Does your impact assessment cover all the bases? Healthcare providers across the country are waiting to see the outcome of the Centers for Medicare & Medicaid Services' proposed delay of the ICD-10 implementation date. But that doesn't mean CMS wants you to relax your transition plans. "Although the final rule on the proposed ICD-10 deadline change has yet to be published, it is important to continue planning for the transition to ICD-10," CMS said in a recent email to providers. "The switch to the new code set will affect every aspect of how your organization provides care, from registration and referrals, to software/hardware upgrades and clinical documentation." Is Your Plan in Place? Ideally, even if the one year delay comes to pass, your agency should already have a thorough plan for implementing ICD-10, said Ann Zesseit, RHIT, CCS, CCS-P, AHIMA-approved ICD-10-CM/PCS Trainer during a recent audioconference sponsored by Springfield, Mo-based BKD. One key component in preparing for the transition is to conduct an impact assessment that investigates how the new code sets will affect your agency's operation, CMS said in their July 12 email. If you haven't already completed this step, CMS advises doing so immediately. What it is: An impact assessment identifies the potential changes to your existing work flow and business processes and CMS estimates that conducting a study will take a good 6 months. During the assessment, you should look at readiness in four key areas, CMS says: Try this:
Misconception:
Although ICD-10 allows you to code to an increased level of specificity, it won't make coding without such detail impossible. Nonspecific codes are still available when necessary, Zeisset pointed out.Train staff to accommodate the substantial increase and specificity in code sets. And prepare for a reduction in productivity, Zeisset warned. "Coders will have a large learning curve." Although other countries using ICD-10 don't use the same version U.S. healthcare providers will, they experienced a three to six month slowdown in productivity which gradually lessened over time.
Silver lining:
The learning curve for home health coders who only need to use ICD-10-CM will be less than that expected for hospital inpatient coders who will have to learn both ICD-10-CM and ICD-10-PCS.Consider workflow and patient volume changes.
Revise forms, documents, and other forms to reflect ICD-10 codes, including processes.
Wherever you see ICD-9 codes now, you'll need to make sure preparations are made to transition to ICD-10, Zeisset said.
Find out how and when your vendor plans to update your existing systems, CMS advises. Review all existing and new vendor contracts to evaluate whether the vendor's offerings and capabilities meet your agency's needs.

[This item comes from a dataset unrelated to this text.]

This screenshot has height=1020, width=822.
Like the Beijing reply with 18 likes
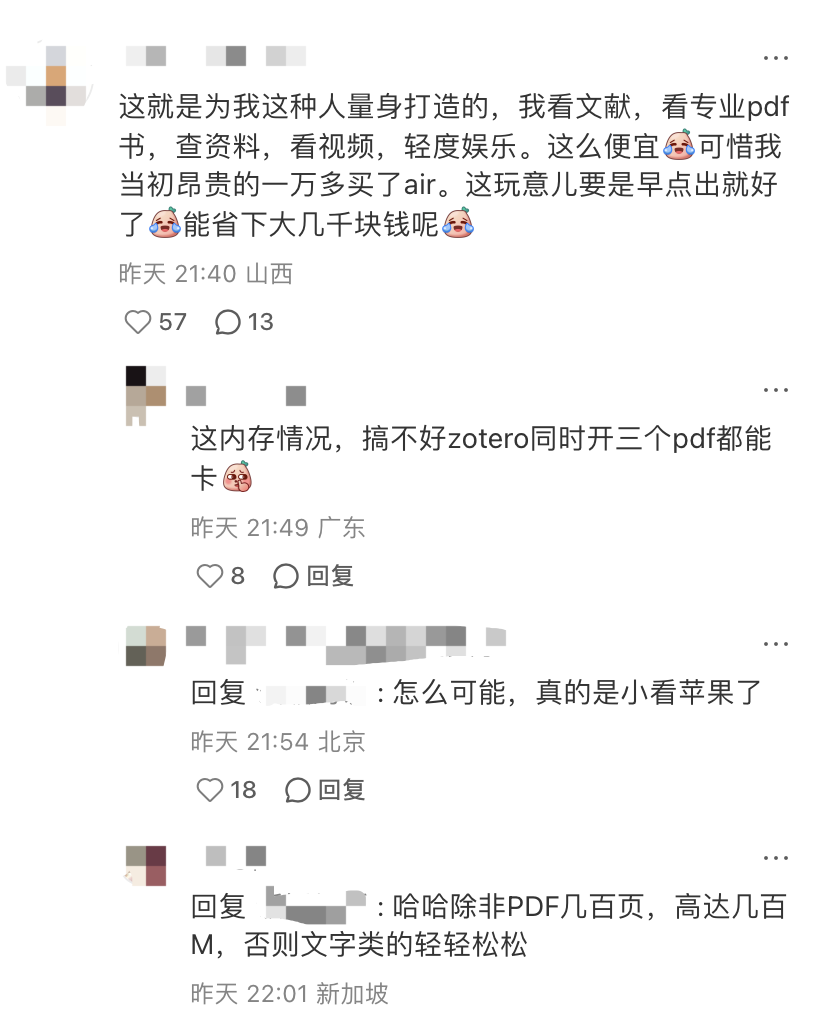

Work with your vendors to draft a schedule for needed tasks. And make certain vendors are prepared to schedule appropriate testing before the final implementation date.
Both sides:
Keep in mind that you will need to be able to support both ICD-9 and ICD-10 codesets for some period of time, Zeisset said. Plus, you'll also need to be able to access old data for review and reporting. Make certain your impact assessment establishes any need for new or upgraded hardware and software requirements to make this possible.You'll need to establish which staff members require ICD-10 training and what type and level of training they will require, Zeisset said. Training isn't for coders alone -- different data users will require different types of training, she said.
What about that Delay?
The ICD-10 implementation date has gone from a hard-and-fast October 1, 2013 to a potential delay of one year or more. The official notice of the intent to delay was posted in the April 17, 2012 Federal Register with comments due by May 17.

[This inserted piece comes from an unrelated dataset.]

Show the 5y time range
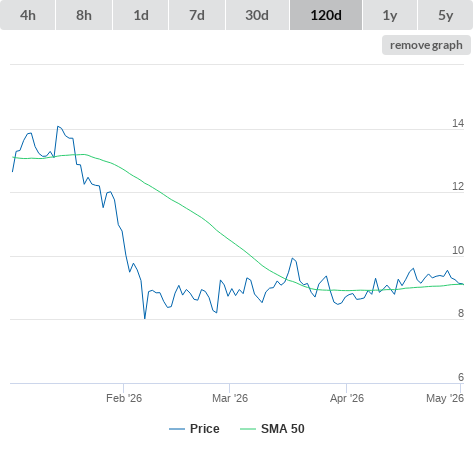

The American Health Information Management Association's Advocacy and Policy staff learned that CMS staff arrived at recommendations on the proposed one year delay in late June, said Dan Rode, MBA, CHPS, FHFMA, AHIMA's vice president of advocacy and policy in a Jul. 18 post on the Journal of AHIMA website. "But this was essentially a political change in the rule, not technical, so the options and decision have to be shared with the CMS Administrator, the HHS Secretary, and potentially the White House," he said.

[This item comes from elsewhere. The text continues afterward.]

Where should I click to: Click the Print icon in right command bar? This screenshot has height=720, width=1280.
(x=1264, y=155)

Then, once a decision is made to move forward with an option, a new final rule (which may be changed as a result of public input) must again be assessed by the White House Office of Management and Budget, Rode said. Then the healthcare industry waits for an OMB listing, the CMS announcement of a "display copy" of the rule, and at long last the final (or interim rule) which will be published in the Federal Register.
"The effective date of the rule in this case should be 60 days after the Federal Register final rule. In the rule will be the new compliance date or dates," Rode said.